TASK DETAILS =
Collect all lines from the listing that include the string "agent".

DATA PROVIDED =

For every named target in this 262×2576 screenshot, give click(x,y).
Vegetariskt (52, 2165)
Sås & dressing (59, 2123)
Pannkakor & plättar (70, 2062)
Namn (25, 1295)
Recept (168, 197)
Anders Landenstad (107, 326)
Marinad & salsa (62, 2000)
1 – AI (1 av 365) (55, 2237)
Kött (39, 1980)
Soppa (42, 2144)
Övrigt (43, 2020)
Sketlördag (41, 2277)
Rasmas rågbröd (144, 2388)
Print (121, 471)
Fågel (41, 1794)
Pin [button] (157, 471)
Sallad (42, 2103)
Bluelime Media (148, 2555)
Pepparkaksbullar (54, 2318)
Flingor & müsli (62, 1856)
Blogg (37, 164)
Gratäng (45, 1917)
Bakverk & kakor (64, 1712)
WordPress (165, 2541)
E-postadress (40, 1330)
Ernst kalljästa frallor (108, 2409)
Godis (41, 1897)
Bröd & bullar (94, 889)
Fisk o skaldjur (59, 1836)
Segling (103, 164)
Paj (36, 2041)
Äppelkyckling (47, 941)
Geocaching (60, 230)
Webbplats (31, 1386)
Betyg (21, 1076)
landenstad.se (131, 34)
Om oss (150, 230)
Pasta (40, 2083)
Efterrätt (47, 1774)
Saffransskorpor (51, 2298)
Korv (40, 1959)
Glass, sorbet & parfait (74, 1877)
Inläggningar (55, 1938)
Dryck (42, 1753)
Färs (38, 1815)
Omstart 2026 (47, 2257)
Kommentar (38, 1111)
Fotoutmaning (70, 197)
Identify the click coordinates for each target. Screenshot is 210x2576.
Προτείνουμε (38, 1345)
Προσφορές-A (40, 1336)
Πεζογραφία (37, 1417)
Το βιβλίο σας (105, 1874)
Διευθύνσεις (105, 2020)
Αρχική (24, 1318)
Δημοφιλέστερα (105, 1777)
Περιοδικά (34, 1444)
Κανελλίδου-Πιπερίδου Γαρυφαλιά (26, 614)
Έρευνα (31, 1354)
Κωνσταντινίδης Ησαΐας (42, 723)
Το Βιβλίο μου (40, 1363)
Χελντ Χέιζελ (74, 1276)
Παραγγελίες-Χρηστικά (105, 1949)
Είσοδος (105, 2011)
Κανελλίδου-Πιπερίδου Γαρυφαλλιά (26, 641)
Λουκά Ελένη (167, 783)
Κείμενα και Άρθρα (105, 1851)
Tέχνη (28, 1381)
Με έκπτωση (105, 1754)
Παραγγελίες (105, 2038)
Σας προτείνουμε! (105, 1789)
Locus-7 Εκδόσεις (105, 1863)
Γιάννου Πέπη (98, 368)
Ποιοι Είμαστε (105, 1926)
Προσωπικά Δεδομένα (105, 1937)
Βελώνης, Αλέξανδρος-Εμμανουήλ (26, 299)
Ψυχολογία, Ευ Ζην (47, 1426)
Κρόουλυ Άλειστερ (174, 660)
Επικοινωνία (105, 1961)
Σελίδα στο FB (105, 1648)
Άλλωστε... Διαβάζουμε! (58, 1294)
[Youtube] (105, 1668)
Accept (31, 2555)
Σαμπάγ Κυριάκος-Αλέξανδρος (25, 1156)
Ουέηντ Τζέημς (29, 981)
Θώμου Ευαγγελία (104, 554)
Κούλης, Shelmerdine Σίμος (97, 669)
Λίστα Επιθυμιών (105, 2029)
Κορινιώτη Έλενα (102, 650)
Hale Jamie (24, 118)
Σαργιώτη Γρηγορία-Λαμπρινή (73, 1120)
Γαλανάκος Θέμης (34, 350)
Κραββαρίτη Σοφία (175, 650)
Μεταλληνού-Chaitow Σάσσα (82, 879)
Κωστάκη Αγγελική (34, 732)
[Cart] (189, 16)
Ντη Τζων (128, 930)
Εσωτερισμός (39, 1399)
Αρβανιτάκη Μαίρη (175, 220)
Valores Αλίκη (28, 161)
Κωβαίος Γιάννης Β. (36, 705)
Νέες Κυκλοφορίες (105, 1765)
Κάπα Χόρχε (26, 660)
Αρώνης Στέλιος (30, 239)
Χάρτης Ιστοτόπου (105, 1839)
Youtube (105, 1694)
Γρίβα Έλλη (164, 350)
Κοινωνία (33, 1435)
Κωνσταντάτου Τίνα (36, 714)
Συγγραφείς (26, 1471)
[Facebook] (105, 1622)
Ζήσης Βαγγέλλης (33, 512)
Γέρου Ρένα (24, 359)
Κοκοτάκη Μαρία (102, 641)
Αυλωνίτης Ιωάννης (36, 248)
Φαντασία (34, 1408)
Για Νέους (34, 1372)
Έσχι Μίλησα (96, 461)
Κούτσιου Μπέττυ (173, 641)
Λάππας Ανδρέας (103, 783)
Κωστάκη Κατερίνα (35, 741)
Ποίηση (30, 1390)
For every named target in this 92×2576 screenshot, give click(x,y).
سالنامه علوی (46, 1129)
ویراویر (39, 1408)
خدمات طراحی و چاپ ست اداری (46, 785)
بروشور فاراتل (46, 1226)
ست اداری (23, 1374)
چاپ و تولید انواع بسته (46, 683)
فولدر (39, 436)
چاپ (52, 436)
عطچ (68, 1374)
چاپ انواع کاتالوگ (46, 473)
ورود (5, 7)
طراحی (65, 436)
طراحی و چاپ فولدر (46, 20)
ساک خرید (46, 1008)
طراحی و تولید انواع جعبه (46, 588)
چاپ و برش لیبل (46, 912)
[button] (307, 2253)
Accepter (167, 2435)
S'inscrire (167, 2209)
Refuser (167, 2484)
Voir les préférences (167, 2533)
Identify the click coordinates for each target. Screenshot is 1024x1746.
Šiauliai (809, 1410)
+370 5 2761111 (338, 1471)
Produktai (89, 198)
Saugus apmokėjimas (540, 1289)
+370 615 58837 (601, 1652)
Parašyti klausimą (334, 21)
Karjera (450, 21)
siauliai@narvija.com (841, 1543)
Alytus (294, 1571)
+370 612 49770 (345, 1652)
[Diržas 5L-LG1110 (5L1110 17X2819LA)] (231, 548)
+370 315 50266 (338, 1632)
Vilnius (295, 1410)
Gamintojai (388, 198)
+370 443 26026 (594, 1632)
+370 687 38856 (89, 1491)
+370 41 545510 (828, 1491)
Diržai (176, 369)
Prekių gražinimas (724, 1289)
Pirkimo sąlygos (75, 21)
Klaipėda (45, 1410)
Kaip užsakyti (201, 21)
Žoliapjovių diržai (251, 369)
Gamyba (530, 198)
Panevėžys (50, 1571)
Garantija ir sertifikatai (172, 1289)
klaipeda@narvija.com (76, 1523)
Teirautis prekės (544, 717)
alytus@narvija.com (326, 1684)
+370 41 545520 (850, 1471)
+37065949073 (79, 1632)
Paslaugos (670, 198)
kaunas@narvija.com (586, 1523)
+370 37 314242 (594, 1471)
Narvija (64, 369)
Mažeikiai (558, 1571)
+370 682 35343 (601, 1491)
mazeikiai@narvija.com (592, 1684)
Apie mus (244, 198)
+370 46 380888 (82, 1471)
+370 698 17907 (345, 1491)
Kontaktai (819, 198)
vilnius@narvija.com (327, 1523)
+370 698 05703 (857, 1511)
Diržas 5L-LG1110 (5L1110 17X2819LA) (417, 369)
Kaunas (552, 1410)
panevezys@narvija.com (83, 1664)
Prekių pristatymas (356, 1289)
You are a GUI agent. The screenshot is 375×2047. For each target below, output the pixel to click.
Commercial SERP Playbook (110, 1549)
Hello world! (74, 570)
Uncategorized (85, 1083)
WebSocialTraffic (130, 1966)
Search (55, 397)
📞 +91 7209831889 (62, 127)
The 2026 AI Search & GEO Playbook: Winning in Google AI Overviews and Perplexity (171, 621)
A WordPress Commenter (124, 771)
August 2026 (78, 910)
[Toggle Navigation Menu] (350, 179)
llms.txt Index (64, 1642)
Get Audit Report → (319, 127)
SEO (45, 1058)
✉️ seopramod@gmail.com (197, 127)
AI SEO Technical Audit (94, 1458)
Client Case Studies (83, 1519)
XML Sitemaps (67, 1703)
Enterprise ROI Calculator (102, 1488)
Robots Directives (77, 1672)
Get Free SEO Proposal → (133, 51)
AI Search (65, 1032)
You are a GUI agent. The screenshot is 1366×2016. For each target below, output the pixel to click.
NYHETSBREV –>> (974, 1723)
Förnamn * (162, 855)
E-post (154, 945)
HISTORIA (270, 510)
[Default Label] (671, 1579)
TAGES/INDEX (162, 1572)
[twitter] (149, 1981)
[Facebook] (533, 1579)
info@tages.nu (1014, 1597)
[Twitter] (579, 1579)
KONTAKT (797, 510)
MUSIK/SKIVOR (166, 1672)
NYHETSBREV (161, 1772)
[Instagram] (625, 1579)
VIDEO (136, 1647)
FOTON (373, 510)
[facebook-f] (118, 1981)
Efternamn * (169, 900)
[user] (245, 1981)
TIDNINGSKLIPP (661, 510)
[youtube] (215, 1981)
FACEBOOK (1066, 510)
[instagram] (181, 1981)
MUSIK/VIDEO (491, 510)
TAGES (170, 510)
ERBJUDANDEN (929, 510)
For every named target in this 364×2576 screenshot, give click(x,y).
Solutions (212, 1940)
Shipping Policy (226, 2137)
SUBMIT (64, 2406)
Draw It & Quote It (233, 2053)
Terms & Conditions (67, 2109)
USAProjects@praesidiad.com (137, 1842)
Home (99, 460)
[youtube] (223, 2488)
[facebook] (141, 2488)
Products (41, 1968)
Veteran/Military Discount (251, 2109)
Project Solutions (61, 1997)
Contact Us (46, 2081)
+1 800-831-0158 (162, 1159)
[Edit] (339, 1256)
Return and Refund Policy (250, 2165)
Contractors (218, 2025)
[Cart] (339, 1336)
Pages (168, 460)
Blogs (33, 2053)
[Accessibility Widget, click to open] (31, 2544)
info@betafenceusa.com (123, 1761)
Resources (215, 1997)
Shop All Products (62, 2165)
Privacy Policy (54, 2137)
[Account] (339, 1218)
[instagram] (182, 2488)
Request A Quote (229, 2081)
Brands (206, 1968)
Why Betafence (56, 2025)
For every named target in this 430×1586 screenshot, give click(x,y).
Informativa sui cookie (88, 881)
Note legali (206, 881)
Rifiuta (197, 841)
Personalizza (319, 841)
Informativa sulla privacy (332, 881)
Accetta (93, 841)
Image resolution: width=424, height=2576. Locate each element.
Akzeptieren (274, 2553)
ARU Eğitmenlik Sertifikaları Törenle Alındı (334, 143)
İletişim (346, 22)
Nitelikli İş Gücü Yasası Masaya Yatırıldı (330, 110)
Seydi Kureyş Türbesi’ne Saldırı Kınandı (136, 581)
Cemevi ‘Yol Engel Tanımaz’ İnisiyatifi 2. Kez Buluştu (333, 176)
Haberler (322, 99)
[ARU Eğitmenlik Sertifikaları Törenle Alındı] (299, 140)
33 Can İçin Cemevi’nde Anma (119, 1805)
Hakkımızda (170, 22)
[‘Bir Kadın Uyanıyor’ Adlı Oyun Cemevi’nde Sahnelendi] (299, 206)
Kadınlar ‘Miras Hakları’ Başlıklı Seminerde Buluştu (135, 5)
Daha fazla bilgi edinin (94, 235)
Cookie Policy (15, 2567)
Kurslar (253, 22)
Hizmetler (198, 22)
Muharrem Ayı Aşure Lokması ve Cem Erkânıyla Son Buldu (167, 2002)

RESULT OF THIS EXERCISE =
You are a GUI agent. The screenshot is 375×2047. For each target below, output the pixel to click.
You are a GUI agent. The screenshot is 1366×2016. For each target below, output the pixel to click.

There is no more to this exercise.